[Tareas por resolver]:
a: Según el homenaje a Carlos Ballesteros, ¿cuántos años tenía quien escribe el día en que lo vio por primera vez?
b: Transcribe el fragmento del homenaje a Carlos Ballesteros que empieza con "El día que vi" y sigue hasta "finita que tenía.".
c: Retoma el homenaje a Carlos Ballesteros a partir de su última línea.

═════ Fragmento proporcionado

El periodista de Olé Santiago Capriata jugó al fútbol y fue dirigido por Carlos Ballesteros, quien falleciera hace pocos días. Este es el emotivo homenaje que redactó y que también figura en la cuenta de facebook del director técnico.
Un hospital, una terapia intensiva, unas camas, un par de tubos de oxígeno, unas miles de sondas, un millón de lágrimas, él y yo: “Gracias por haberme enseñado lo que es una pelota".
El día que vi por primera vez a Carlos Gabriel Ballesteros supe que era un león. Pero un león atípico: él, a diferencia de los otros, no tenía una melena rubia, pomposa, bellísima, sino una melena negra con cientos y cientos de pelos enrulados que le caían sobre la espalda. Yo había cumplido 6 años. El no superaba los 30.
“¿Cómo te llamás, enano?”, me preguntó.
“Santiago”, le respondí con la voz más finita que tenía.

══════════
═════ Filas extraídas

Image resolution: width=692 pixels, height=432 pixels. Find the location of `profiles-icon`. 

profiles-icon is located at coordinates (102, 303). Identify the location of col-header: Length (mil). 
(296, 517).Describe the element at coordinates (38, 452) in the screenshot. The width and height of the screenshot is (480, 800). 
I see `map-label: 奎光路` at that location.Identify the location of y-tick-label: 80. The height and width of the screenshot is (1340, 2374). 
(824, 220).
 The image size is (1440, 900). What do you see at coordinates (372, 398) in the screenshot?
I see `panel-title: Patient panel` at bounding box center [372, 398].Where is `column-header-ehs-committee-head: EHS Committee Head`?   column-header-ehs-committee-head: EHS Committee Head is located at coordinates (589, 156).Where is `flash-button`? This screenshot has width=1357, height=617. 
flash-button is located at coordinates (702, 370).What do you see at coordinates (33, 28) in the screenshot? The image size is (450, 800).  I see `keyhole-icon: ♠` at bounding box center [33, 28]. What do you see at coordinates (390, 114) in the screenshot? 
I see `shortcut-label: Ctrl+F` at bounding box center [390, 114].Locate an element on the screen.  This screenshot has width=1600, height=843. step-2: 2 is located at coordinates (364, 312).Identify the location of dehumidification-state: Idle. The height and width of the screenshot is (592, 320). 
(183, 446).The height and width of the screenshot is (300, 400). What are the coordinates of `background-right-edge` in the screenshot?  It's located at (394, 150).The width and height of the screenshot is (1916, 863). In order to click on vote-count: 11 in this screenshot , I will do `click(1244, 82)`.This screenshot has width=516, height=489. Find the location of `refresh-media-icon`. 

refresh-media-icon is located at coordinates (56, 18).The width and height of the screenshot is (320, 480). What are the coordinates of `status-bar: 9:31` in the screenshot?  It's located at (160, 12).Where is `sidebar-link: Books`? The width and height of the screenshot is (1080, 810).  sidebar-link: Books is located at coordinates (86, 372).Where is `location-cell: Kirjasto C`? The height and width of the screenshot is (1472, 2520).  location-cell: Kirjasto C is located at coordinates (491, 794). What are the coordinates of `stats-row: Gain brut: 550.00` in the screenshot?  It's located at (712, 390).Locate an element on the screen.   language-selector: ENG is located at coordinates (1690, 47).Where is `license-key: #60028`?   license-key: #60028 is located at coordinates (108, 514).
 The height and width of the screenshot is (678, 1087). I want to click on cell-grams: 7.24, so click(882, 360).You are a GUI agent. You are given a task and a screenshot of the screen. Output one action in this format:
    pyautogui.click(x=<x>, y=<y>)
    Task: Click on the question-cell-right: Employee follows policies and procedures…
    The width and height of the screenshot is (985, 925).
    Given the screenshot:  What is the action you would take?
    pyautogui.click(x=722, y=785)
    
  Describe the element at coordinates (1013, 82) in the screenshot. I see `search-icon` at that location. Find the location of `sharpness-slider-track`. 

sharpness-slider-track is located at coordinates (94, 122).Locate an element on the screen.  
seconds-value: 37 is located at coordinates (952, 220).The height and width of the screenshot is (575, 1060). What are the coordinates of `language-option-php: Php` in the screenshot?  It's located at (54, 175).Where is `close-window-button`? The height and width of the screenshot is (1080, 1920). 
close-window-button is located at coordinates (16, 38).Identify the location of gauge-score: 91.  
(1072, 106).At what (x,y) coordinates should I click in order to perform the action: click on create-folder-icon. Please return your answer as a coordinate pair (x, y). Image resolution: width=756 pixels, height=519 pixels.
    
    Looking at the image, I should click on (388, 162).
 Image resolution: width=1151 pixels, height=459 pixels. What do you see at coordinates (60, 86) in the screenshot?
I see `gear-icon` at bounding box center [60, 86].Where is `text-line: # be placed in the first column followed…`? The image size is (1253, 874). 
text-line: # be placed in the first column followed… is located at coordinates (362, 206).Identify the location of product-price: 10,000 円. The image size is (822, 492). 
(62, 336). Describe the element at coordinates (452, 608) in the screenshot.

══════════

[Respuestas por tarea]:
a: Había cumplido 6 años.

b:
El día que vi por primera vez a Carlos Gabriel Ballesteros supe que era un león. Pero un león atípico: él, a diferencia de los otros, no tenía una melena rubia, pomposa, bellísima, sino una melena negra con cientos y cientos de pelos enrulados que le caían sobre la espalda. Yo había cumplido 6 años. El no superaba los 30.
“¿Cómo te llamás, enano?”, me preguntó.
“Santiago”, le respondí con la voz más finita que tenía.

c:
Fue nuestro primer diálogo con palabras. Después, minutos después, me di cuenta de que a partir de allí nos íbamos a comunicar con gestos: en la cancha de El Talar, uno de los clubes del barrio, me pasó, por primera vez y bien despacito, algo llamado pelota para que pudiera patearlo. Cuando lo hice, reventé el travesaño. Su cara se transformó al instante. No sé si fue por susto o por sorpresa, pero a la mañana siguiente estuve vestido de jugador de fútbol. Con un pantalón que acariciaba el piso, salí a disputar el partido que más tarde ganaríamos 2-0. Al final de la jornada, cuando ya no quedaba ningún chico en el vestuario, se acercó y me chocó los cinco.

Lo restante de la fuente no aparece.